Hung-Cheng Kan, Po-Hung Lin, I-Hung Shao, Shih-Chun Cheng, Tzuo-Yau Fan, Ying-Hsu Chang, Liang-Kang Huang, Yuan-Cheng Chu, Kai-Jie Yu, Cheng-Keng Chuang, Chun-Te Wu, See-Tong Pang, Syu-Jyun Peng
BMC Med Imaging . 2025 Feb 26;25(1):66. doi: 10.1186/s12880-025-01606-3.
Background: This study employed a convolutional neural network (CNN) to analyze computed tomography (CT) scans with the aim of differentiating among renal tumors according to histologic sub-type.
Methods: Contrast-enhanced CT images were collected from patients with renal tumors. The patient cohort was randomly split to create a training dataset (90%) and a testing dataset (10%). Following image dataset augmentation, Inception V3 and Resnet50 models were used to differentiate between renal tumors subtypes, including angiomyolipoma (AML), oncocytoma, clear cell renal cell carcinoma (ccRCC), chromophobe renal cell carcinoma (chRCC), and papillary renal cell carcinoma (pRCC). 5-fold cross validation was then used to evaluate the models in terms of classification performance.

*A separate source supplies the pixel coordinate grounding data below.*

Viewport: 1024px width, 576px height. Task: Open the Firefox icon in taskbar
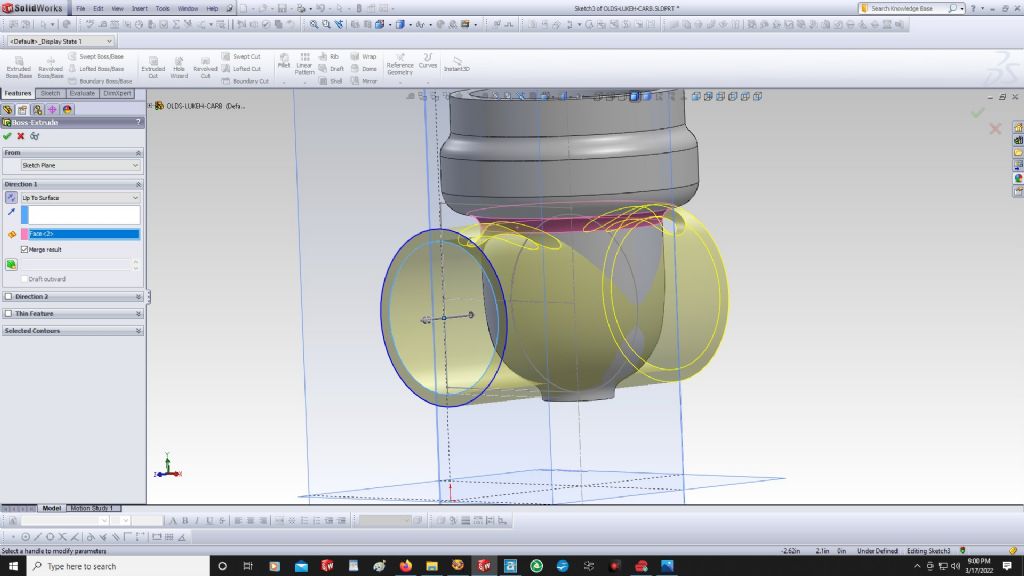click(x=405, y=566)
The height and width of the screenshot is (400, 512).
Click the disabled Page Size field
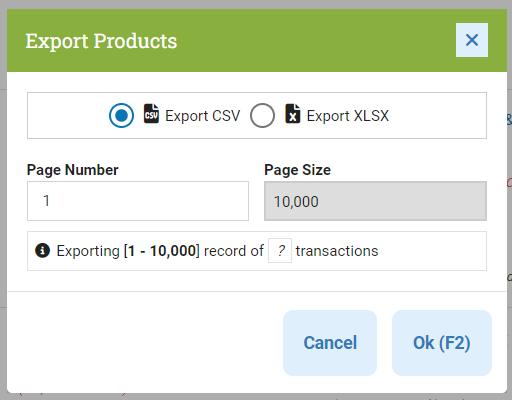click(375, 201)
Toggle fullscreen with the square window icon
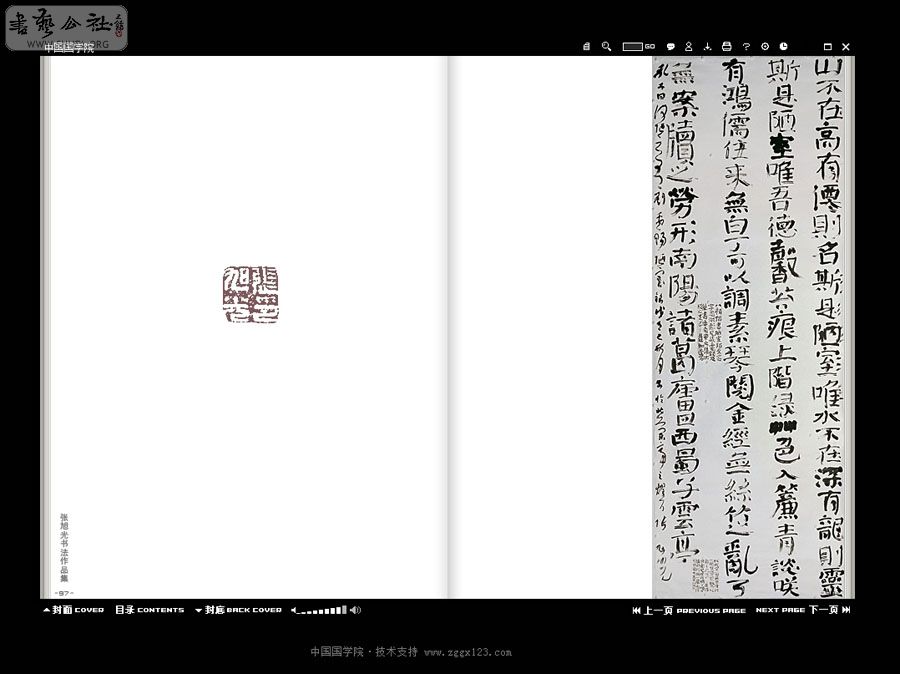This screenshot has height=674, width=900. tap(827, 47)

Results: The study cohort comprised 554 patients, including those with angiomyolipoma (n = 67), oncocytoma (n = 34), clear cell renal cell carcinoma (n = 246), chromophobe renal cell carcinoma (n = 124), and papillary renal cell carcinoma (n = 83). Dataset augmentation of the training dataset included this to 4238 CT images for analysis. The accuracy of the models was as follows: Inception V3 (0.830) and Resnet 50 (0.849).
Conclusion: This study demonstrated the efficacy of using deep learning models for the classification of renal tumor subtypes from contrast-enhanced CT images. While the models showed promising accuracy, further development is necessary to improve their clinical applicability.